As globalisation advances and becomes more diversified, there will only be a greater appreciation of the inter-dependence and broader footprints that the Indo-Pacific expresses, External Affairs Minister S Jaishankar said on Wednesday.
"Given this direction, denying the Indo-Pacific is tantamount to denying globalisation," he said at a conference.
The external affairs ministers said that the Indo-Pacific is a "fact of life" and the question of convergence is, therefore, more of perception than of reality.
"Even those who ostensibly have reservations behave and operate in a manner that validates the Indo-Pacific. And that validation, as you all know, is in its very seamlessness and inter-penetration," he said.
"In truth, everybody is aware that there is a fusion of theatres that were unnaturally separated earlier. The politics of the day apparently creates some reluctance in admitting to that," Mr Jaishankar said.
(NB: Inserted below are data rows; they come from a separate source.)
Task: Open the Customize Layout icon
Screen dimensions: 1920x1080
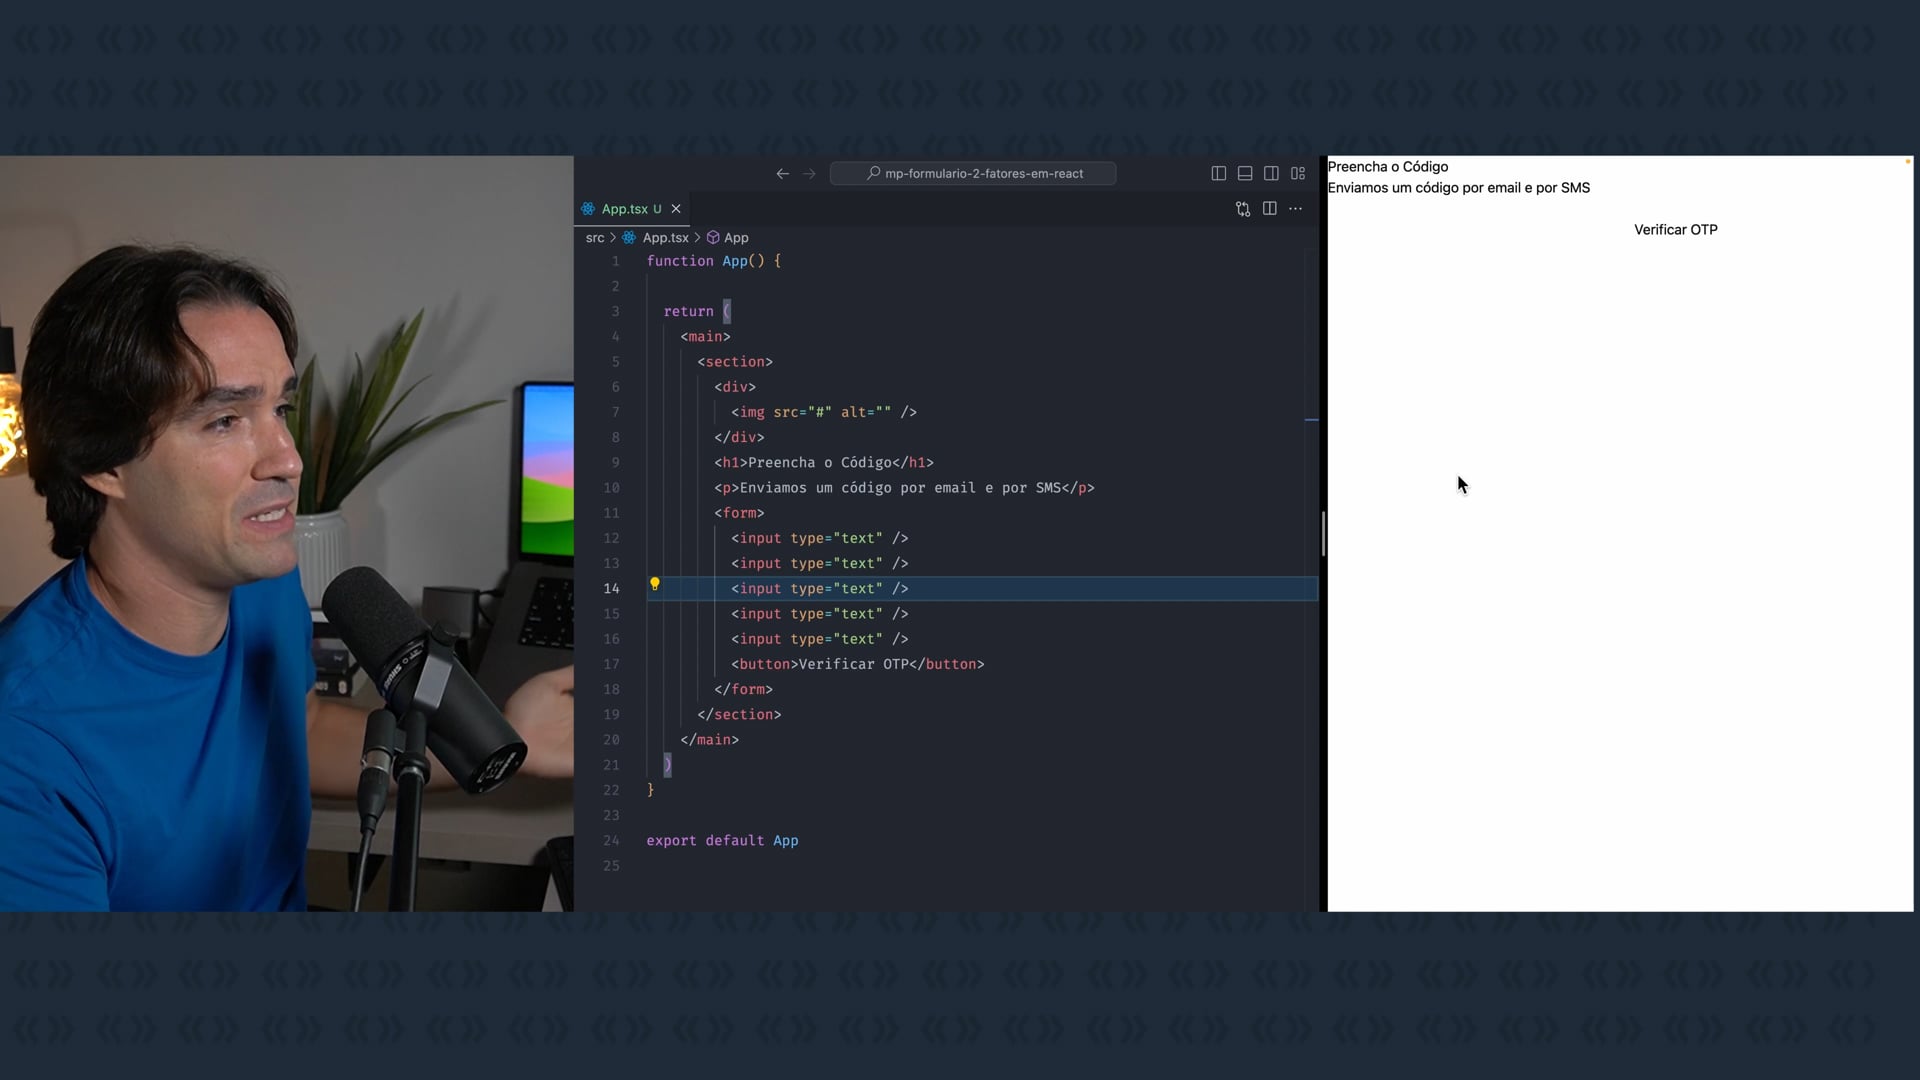Action: pos(1298,174)
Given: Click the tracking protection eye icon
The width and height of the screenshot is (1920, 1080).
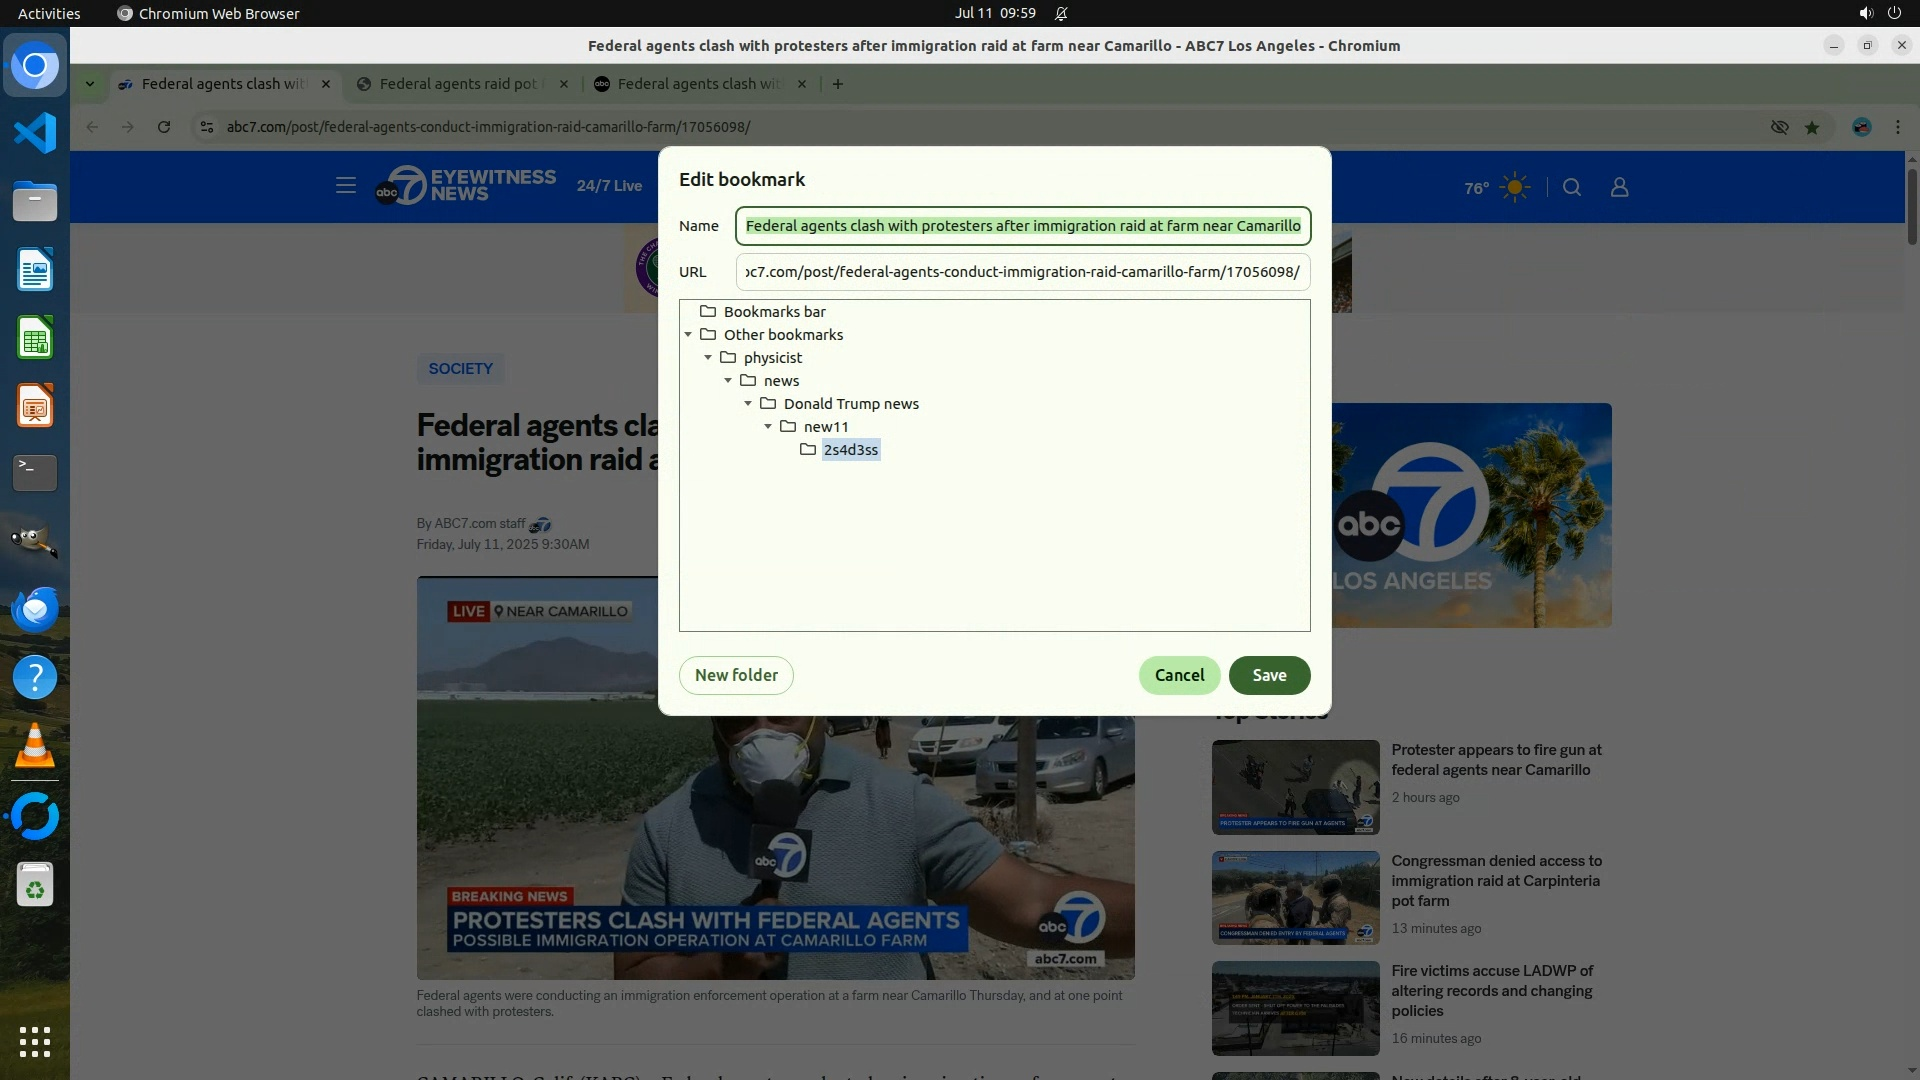Looking at the screenshot, I should pos(1779,127).
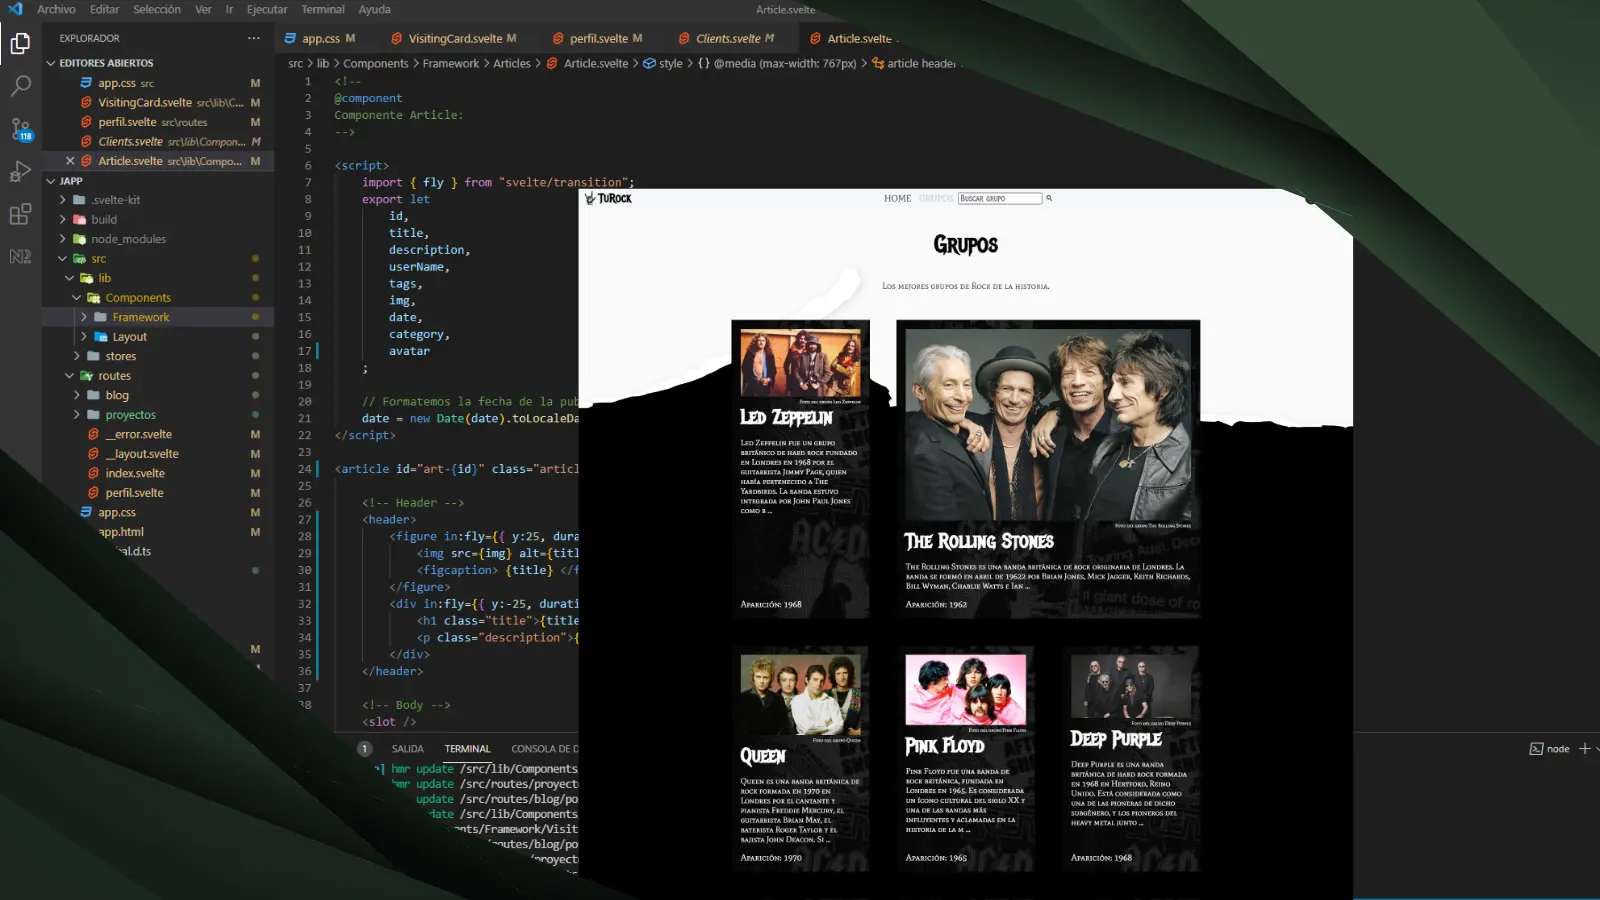
Task: Open the Run and Debug view
Action: point(20,172)
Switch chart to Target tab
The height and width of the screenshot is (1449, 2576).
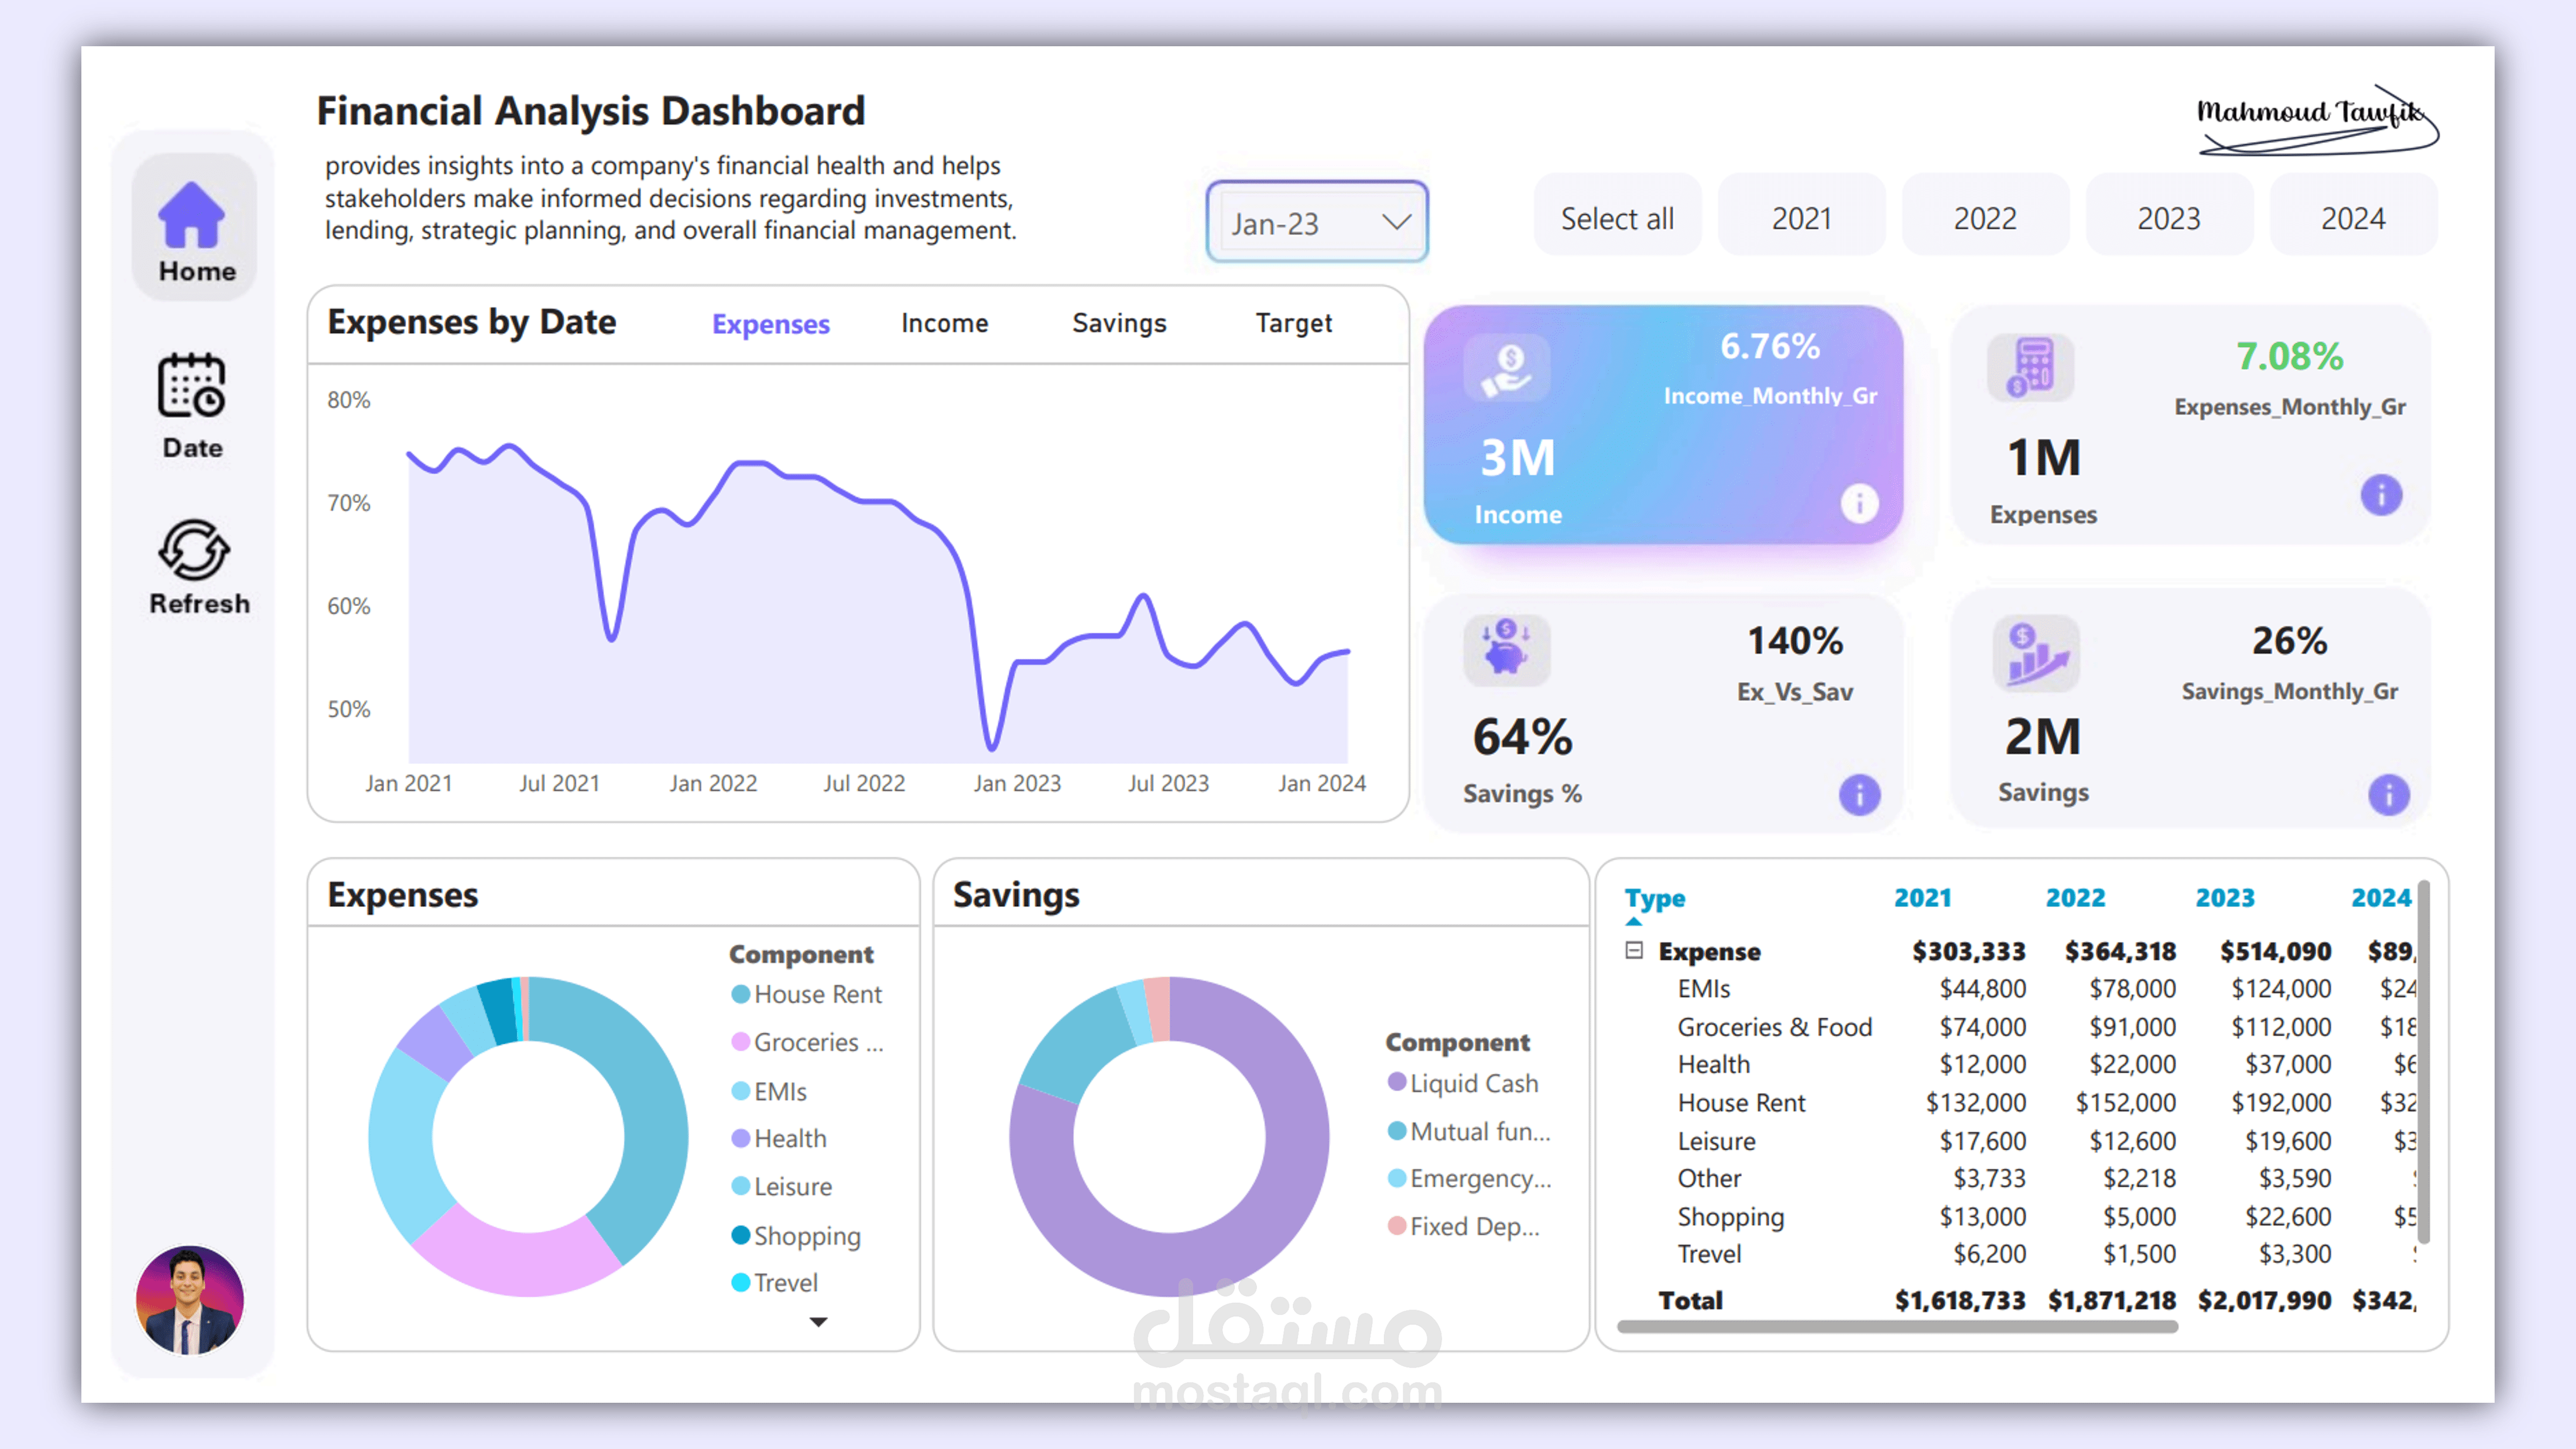[x=1293, y=323]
He was speaking at the third Indo-Pacific Regional Dialogue (IPRD) organised by the National Maritime Foundation.
In his remarks, he also mentioned divergences of views on the Indo-Pacific.
"The answer is probably in the mindset, possibly even in their insecurities. If one is steeped in the ethos of the Cold War and even leveraged it to advantage, it is not easy to accept that others can approach the world very differently," he said.
"Especially if the objective is to create a wider, more collaborative and more democratic approach to achieve the common good," he added.
Mr Jaishankar also talked about de-risking the world from "concentrated production" and "fragile supply chains".
"What then are the expectations of the Indo-Pacific? Most of all, the likelihood that policies of states which overcome psychological limitations create more opportunities for cooperation," he said.
Not just that, also the possibility that such endeavours that would involve greater participants would be based more on respect for laws, rules and norms, he said, "This is all the more important when, in the post-COVID era, we all seek to de-risk the world from concentrated production and fragile supply chains," he added.
Amid China's muscle-flexing in the region, several countries around the world have come out with vision documents and strategies to ensure a free and inclusive Indo-Pacific.
"In the domain of international relations, it is natural that new concepts take time to be digested. To facilitate that process, it is also important to show an openness of mind and acceptance that there can be many pathways to approach the Indo-Pacific," Mr Jaishankar said.